Welcome to my take on the pre-release primer! Instead of trying to be a sad photocopy of the fine work Limited Resources, et al do, I like to do a quick breakdown of the major properties of a limited set: removal, combat tricks, blue nonsense, and splashing. How these four stack up go a long way in determining the speed of the format, viability of enchantments, etc.
Removal
So we have 17 pieces of removal, 8 of which are uncommon. This is richer than M20, which had 10 common and 3 uncommon. Naturally some of these have conditions attached: three pieces need opponents with deep graveyards (see Milling, below), four (!) are enchantment-based, which might be weak with above average bounce effects. Removal will always be a premium and I think this set will be no exception.
Combat Tricks
Now this looks fun! We have combat tricks attached on the Adventure, so you can cast the trick then get the creature. Kind of a neat flexibility. The ones that take a full card look rather weaker to me, though Insatiable Appetite could clock an opponent out of nowhere.
blue nonsense
More so than other colors, blue always feels like more of a wildcard to me. Sometimes tempo, sometimes controlling, sometimes the home of weird alternate win-conditions. Here in Throne, we *clearly* have milling. Interestingly, none of it looks to be recurring. One will have to figure out how to bounce/flicker the creatures, though milling 4 is no joke.

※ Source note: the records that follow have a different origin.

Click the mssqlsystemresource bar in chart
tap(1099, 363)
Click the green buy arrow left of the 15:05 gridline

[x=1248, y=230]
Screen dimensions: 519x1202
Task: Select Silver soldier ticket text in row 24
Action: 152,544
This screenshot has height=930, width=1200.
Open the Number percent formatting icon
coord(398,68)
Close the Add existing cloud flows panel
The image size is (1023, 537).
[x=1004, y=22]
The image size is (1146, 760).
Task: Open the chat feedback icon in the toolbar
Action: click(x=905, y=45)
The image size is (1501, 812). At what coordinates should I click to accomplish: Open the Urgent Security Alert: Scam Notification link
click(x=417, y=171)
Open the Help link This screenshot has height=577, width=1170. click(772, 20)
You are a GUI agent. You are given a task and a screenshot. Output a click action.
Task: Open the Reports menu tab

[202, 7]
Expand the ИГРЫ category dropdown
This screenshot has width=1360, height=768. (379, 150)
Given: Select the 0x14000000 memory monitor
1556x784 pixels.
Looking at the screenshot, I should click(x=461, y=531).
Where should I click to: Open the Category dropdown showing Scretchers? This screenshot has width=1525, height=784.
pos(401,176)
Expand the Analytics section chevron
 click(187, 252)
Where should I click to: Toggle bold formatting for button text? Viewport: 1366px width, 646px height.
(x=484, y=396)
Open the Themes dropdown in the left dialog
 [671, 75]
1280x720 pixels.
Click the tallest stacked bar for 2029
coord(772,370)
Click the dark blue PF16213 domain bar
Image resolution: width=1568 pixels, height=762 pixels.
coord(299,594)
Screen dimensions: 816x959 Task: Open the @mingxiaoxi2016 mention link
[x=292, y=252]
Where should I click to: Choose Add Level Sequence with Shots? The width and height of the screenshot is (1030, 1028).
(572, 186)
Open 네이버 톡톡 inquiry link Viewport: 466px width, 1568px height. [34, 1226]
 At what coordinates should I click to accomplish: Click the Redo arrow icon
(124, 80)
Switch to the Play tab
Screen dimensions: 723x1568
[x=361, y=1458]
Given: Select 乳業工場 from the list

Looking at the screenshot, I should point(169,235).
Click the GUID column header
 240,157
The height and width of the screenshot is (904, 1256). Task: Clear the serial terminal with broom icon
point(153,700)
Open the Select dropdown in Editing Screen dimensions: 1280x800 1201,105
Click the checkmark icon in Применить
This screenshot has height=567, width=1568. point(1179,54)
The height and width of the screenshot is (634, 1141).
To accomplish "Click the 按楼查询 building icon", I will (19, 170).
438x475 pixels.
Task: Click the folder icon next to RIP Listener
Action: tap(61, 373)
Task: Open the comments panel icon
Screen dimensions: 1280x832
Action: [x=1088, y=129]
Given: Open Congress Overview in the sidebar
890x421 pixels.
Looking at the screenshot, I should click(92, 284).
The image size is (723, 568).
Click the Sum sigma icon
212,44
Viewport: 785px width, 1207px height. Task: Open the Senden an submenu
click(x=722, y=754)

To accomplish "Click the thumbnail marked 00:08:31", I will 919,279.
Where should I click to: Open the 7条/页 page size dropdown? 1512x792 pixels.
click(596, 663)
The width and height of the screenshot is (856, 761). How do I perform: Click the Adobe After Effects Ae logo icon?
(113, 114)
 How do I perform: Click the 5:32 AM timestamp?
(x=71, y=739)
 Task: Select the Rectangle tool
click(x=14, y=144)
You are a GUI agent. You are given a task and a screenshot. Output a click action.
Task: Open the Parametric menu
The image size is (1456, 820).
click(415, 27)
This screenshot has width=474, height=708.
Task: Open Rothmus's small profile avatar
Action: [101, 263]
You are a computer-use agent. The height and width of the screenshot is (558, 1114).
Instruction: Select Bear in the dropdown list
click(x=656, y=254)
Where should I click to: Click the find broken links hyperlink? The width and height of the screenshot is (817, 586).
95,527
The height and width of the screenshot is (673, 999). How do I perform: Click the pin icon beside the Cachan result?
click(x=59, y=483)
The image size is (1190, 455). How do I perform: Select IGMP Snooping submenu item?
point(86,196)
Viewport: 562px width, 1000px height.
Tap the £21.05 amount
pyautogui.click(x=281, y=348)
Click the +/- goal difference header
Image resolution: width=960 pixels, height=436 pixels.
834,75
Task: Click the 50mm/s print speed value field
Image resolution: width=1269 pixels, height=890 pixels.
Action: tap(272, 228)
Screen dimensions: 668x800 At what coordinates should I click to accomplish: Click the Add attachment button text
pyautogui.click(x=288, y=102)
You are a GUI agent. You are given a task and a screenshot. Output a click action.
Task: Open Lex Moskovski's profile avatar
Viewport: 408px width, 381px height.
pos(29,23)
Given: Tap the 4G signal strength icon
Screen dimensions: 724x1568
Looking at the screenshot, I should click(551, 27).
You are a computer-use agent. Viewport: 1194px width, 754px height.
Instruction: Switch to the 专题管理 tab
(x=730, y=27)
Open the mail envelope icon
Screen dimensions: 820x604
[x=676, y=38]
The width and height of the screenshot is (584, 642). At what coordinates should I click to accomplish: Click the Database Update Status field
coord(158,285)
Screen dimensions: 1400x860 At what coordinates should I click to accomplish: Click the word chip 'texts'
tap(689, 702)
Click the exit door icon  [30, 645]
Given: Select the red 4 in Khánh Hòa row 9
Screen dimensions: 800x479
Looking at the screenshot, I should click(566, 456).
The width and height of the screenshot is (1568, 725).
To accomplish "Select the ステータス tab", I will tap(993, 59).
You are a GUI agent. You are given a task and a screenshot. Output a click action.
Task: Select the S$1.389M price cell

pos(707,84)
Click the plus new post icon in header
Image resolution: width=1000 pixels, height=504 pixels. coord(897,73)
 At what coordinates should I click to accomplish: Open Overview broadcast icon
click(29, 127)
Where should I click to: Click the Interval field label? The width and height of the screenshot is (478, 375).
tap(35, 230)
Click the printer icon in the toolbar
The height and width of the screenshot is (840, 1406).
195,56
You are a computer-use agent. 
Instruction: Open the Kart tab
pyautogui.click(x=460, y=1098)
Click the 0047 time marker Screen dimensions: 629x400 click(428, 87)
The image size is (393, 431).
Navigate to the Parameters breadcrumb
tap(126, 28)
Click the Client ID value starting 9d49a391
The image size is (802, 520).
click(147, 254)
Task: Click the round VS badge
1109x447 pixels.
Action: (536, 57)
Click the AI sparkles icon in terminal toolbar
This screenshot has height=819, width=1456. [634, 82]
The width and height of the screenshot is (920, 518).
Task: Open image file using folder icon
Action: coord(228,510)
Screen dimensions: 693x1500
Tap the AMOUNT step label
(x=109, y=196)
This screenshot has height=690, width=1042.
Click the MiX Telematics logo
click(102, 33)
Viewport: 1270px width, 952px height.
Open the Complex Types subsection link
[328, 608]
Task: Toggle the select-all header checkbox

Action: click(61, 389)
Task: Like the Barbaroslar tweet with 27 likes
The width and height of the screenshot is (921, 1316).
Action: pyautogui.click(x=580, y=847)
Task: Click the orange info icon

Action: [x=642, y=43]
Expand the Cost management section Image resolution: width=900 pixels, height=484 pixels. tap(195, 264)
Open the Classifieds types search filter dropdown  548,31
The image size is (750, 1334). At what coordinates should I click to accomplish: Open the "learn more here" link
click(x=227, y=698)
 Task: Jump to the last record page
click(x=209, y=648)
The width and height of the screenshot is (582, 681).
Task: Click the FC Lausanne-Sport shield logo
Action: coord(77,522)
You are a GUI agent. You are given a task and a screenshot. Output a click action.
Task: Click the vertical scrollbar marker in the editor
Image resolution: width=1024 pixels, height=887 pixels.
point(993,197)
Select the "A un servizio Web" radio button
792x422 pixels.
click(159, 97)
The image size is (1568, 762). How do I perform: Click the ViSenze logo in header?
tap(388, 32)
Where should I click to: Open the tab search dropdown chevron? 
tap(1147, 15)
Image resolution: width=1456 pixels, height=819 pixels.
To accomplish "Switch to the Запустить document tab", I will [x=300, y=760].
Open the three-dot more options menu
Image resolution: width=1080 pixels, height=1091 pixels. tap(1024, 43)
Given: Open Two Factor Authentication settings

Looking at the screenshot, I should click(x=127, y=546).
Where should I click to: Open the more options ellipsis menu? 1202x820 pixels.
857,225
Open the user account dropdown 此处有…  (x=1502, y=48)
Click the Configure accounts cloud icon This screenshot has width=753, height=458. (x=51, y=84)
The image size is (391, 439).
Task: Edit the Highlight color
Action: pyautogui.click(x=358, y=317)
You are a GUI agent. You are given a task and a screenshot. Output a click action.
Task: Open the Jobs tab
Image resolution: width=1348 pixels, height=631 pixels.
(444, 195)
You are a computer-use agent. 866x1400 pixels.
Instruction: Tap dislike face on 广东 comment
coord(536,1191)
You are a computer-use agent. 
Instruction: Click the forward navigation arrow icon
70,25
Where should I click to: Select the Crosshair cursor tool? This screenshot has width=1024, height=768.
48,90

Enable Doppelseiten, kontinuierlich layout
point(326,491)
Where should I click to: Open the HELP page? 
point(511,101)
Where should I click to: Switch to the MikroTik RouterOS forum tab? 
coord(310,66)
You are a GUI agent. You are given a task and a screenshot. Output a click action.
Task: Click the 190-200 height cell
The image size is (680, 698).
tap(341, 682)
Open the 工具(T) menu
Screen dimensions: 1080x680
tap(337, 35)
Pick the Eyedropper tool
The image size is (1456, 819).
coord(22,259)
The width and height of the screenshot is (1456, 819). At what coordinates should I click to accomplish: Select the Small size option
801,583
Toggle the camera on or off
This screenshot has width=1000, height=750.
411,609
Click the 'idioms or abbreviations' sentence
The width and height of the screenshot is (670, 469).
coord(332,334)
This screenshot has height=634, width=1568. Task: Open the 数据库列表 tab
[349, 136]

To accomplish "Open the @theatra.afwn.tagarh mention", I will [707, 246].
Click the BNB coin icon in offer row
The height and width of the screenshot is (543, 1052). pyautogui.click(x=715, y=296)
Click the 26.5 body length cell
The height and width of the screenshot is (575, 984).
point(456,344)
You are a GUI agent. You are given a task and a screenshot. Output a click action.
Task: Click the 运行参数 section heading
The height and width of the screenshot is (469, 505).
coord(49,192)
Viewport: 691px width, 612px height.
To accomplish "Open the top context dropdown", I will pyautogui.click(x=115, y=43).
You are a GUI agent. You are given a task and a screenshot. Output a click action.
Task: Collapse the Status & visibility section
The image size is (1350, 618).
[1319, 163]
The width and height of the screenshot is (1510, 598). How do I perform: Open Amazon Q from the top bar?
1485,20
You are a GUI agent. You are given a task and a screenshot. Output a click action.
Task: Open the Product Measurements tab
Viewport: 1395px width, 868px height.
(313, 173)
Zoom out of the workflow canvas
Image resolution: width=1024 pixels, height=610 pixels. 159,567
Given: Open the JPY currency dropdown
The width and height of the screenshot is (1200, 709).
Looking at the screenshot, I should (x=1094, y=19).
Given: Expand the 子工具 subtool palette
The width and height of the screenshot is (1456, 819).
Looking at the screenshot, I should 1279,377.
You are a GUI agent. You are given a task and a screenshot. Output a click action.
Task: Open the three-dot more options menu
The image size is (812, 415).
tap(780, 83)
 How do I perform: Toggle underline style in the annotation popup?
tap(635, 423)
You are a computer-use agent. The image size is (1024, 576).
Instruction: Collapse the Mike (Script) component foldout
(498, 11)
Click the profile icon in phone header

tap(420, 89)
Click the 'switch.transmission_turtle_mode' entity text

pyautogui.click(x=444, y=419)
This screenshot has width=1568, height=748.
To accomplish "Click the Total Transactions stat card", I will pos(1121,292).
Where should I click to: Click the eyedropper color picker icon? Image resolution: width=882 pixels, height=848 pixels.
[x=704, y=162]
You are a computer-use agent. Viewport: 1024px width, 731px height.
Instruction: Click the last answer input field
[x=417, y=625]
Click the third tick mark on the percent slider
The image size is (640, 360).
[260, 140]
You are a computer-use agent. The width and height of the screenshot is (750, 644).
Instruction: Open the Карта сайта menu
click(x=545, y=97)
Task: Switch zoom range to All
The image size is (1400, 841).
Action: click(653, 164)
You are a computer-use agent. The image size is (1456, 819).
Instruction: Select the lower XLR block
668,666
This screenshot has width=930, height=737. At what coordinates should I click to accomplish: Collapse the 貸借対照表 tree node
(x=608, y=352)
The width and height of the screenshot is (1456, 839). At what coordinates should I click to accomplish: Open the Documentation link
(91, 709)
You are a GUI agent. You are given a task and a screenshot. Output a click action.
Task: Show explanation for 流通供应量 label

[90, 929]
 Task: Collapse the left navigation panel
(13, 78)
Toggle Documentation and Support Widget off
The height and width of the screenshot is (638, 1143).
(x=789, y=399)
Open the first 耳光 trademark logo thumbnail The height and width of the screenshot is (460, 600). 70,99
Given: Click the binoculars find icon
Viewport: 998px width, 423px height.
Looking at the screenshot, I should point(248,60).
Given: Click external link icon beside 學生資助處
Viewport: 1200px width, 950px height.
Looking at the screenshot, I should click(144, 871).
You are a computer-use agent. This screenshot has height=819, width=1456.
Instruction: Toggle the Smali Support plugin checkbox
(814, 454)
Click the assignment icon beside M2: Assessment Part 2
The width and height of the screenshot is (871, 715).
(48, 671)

All counterspells appear to be 3-mana, which is good to know. Three solid bouncing options. I think bodes poorly for enchantment-based removal.
There are two good card-draw spells, but no 3-mana draw two cards. So you won’t be able to rely upon Divination to smooth out land draws and such.
splashing
Colorless fixing is in a grim state. A single uncommon (that looks sneaky good), and a one-shot cantrip-y Golden Egg. I’m dubious of signpost Scarecrow, though maybe it has enough defensive value for a control deck to use it to help enable a splash. Green has a solid common to ramps & fixes and an uncommon Evolving Wilds. If you’re not green, I think splashing will be hard to pull off, which makes sense if they’re trying to make Adamant (3 mana of the same color) a thing.
conclusion
The biggest question I have is how the Adventure combat tricks will work in Eldraine. I was a huge fan of Storm Strike in Ravnica, as the Scry 1 just made it such a less of a cost to put into your deck. Given how every Adventure card is basically two cards in one, this might give the aggressive decks more legs than the control.






































again, i have many thoughts. what i really want to know is … Epic Downfall!?!?!?! Is black exiling creatures from the battlefield a thing now?